The project will establish a statewide network of facilities affiliated with the two universities that will connect local communities with teams of clinical scientists, physicians and physicians-in-training, creating new opportunities to conduct clinical and public health research.

“This new program, grant and FSU partnership accelerate our commitment to move medical advances from university laboratories into Florida communities, making positive and lasting differences in the lives of the people of Florida," said Michael Good, M.D., dean of the UF College of Medicine. “Our mutual goal is to change lives for the better and significantly improve health throughout our state.”

In addition to benefiting the state’s 19 million residents, the universities will be able to create new opportunities and advances for physicians, scientists and medical students while exploring the causes, prevention, diagnosis and treatment of diseases.

Initial efforts will involve two projects:

  • Assessing and monitoring cases of mild traumatic brain injury and of health risk behaviors among youngsters in Florida. The project will give physicians and medical students access to state-of-the-art instruments that will allow surveillance, detection and follow-up of mild traumatic brain injury cases among youth who take part in organized sports.
  • Evaluating practices already in use by pediatricians and family physicians for assessing and monitoring health risk factors such as diet, exercise and obesity in children and adolescents, and seeing how information technology can aid the process.

The College of Medicine has an established network of more than 1,900 community physicians across the state, who provide care for more than 2 million Florida residents.  The research initiative will present opportunities for affiliated physicians to participate in projects that are of potential benefit to their current and future patients.

“Our community-based medical education model is vital to our mission of focusing on primary care and in the development of the FSU Clinical Research Network that will involve hundreds of medical practices in six cities across the state,” said Michael Muszynski, M.D., regional campus dean for research at Florida State. “With these relationships and this grant we’ve got a great first step in putting community-based health care research to work for the people of Florida.”

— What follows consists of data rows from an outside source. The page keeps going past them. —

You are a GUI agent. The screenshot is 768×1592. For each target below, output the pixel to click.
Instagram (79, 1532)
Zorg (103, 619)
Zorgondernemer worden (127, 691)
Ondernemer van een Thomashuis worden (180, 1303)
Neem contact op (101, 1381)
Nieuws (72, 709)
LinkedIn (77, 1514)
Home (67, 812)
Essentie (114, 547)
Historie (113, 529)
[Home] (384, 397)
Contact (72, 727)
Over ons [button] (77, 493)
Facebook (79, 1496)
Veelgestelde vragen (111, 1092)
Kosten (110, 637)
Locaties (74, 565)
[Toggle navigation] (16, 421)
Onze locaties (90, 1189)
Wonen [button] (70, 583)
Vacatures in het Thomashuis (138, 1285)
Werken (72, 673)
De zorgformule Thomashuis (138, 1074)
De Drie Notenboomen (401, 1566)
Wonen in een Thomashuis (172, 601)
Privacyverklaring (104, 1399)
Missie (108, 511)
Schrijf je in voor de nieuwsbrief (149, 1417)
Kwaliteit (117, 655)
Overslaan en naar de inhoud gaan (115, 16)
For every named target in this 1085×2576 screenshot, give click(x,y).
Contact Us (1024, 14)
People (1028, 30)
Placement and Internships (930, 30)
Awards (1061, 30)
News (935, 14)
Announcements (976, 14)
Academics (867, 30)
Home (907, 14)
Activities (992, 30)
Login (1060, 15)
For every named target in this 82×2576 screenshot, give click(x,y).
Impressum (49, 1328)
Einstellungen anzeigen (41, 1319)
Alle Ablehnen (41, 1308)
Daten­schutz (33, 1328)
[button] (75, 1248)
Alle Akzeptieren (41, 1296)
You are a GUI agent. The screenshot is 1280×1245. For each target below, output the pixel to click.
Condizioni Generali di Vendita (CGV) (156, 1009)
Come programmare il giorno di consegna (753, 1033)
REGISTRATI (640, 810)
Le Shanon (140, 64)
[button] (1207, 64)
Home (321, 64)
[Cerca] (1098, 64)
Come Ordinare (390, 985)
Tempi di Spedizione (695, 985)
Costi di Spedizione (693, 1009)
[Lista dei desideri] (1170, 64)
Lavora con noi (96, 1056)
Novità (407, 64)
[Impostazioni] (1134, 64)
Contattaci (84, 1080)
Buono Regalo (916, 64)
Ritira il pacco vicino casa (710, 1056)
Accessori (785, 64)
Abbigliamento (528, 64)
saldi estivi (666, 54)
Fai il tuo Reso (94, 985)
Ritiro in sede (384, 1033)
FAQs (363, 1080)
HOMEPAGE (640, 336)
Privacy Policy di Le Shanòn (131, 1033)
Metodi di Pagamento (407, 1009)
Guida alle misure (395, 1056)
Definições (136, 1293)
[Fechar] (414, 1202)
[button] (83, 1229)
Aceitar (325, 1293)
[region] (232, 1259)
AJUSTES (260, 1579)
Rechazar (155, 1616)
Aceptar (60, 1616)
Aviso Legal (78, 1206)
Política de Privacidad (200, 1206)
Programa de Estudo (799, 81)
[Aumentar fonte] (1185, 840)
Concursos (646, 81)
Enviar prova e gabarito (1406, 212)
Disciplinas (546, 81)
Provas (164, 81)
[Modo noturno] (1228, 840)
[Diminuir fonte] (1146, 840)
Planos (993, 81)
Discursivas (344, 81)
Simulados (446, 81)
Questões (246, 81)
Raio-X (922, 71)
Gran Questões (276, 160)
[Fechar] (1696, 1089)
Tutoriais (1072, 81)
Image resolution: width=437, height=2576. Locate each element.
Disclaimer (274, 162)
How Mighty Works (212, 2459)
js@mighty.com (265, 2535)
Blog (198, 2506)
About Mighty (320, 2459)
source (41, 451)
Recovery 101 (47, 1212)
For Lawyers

UF’s resources for the Community Research Collaborative Program include the long experience and expertise of researchers in the CTSI in clinical studies and biomedical informatics. That will enable researchers to formulate sound protocols for collection and analysis of vast amounts of health data relating to the entire state or to subsets of the population. The institute integrates the research and training activities of 12 colleges, two clinical campuses, two regional health care systems and connections in all 67 counties in the state.

“This is a huge opportunity to expand our ability to engage physicians and patients across the state in clinical research, with the goal of improving health,” said Michael Conlon, chief operating officer of the UF CTSI. “We’re going to be able to do community-based research across the state because of this partnership.”

The collaboration also stands to have a large economic impact on the state. Research that allows health risk identification, disease marker detection and injury avoidance will translate into savings in health care dollars that would otherwise be spent to treat illness.

“With an  established clinical research infrastructure we will be in position to  help attract even more research dollars to the state and help address a slate of other health issues, as well,” said Myra Hurt, Ph.D., senior associate dean for research and graduate programs at the Florida State College of Medicine. Hurt is co-principal investigator for the project, along with David Nelson, M.D., director of the UF Clinical and Translational Science Institute.

“Working together, the universities will create new opportunities and advances not only for physicians, scientists and students, but most importantly, for the citizens of Florida, as we explore patient-oriented research into the causes, prevention, diagnosis and treatment of diseases,” Nelson said.